[Start of section]

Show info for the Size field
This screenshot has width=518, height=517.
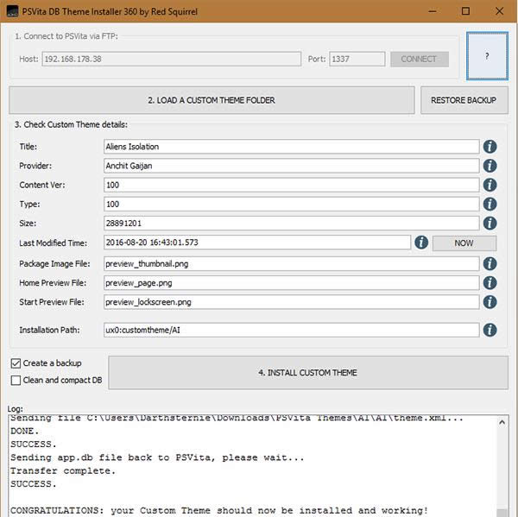pos(490,224)
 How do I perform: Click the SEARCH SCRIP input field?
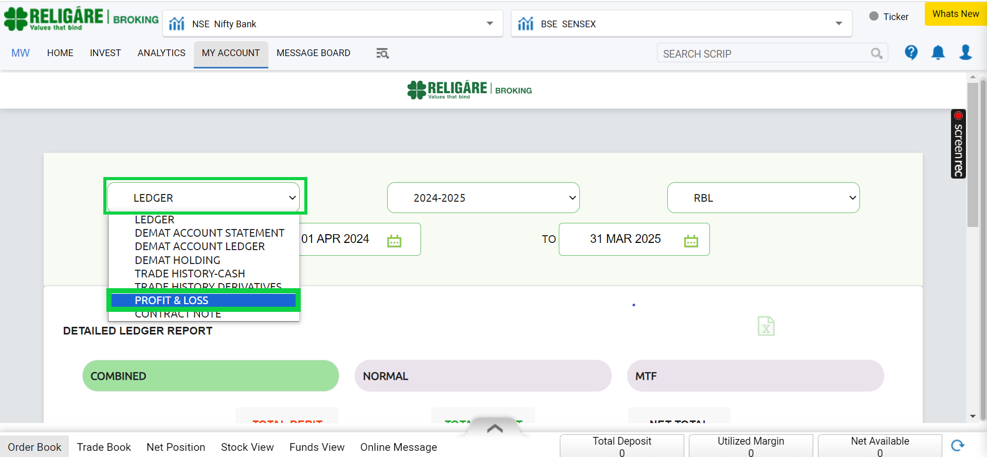tap(761, 54)
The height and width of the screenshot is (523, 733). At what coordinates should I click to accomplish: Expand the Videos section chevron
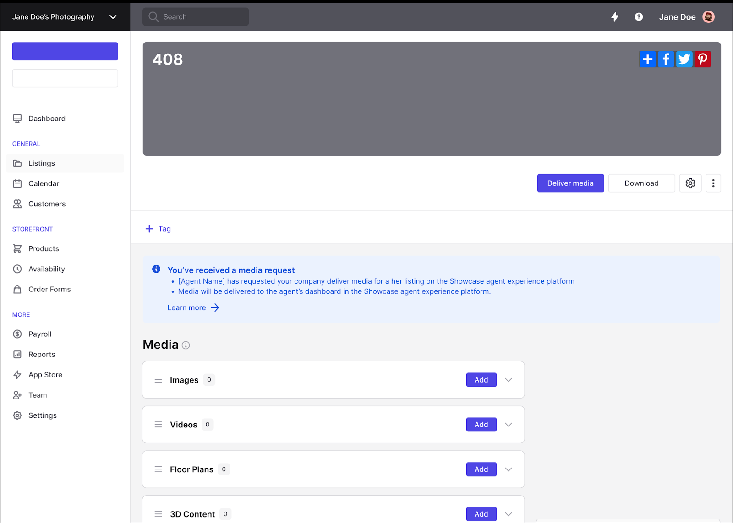coord(509,425)
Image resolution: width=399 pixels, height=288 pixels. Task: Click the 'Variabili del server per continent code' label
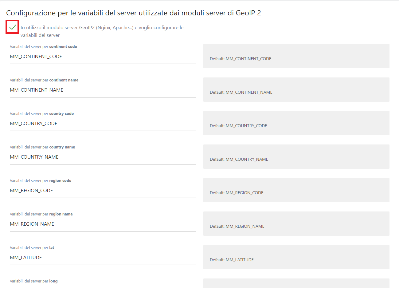pyautogui.click(x=43, y=47)
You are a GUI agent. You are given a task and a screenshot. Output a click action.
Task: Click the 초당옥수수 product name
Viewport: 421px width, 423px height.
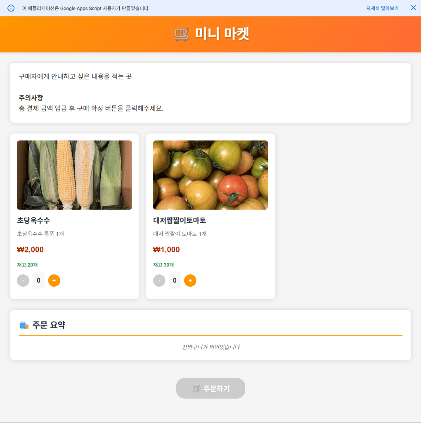pos(33,221)
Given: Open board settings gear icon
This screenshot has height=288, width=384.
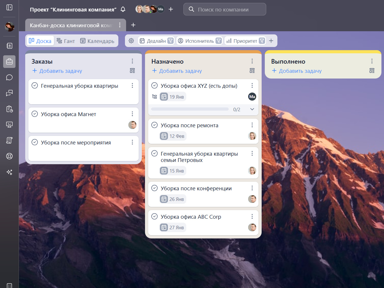Looking at the screenshot, I should [131, 41].
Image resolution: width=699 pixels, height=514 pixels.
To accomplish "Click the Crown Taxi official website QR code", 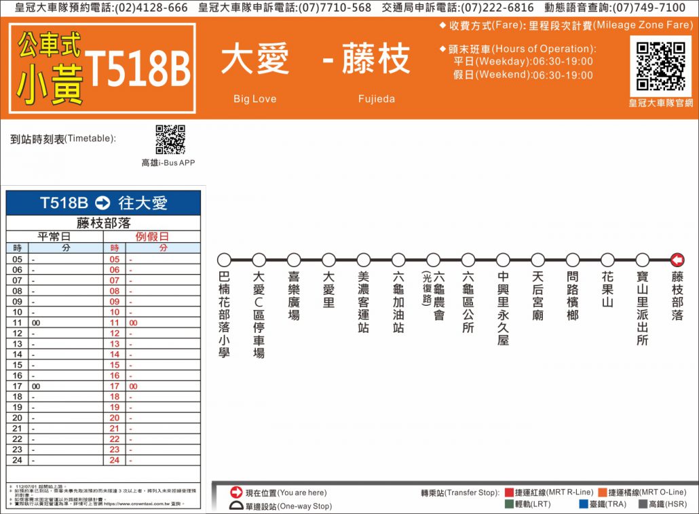I will 661,66.
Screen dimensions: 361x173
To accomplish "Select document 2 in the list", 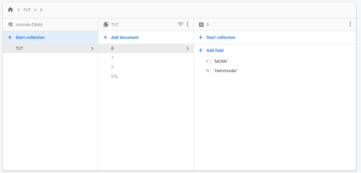I will tap(146, 67).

[End of section]

▶ _What you are asked to do_
Set down the records above word for word, from the first line through the line containing "Task: Click the 초당옥수수 product name", both included; leave out the pictures.

▶ _Result_
Show info for the Size field
This screenshot has width=518, height=517.
pos(490,224)
 How do I perform: Click the SEARCH SCRIP input field?
tap(761, 54)
The height and width of the screenshot is (523, 733). At what coordinates should I click to accomplish: Expand the Videos section chevron
coord(509,425)
Image resolution: width=399 pixels, height=288 pixels. Task: Click the 'Variabili del server per continent code' label
pyautogui.click(x=43, y=47)
You are a GUI agent. You are given a task and a screenshot. Output a click action.
Task: Click the 초당옥수수 product name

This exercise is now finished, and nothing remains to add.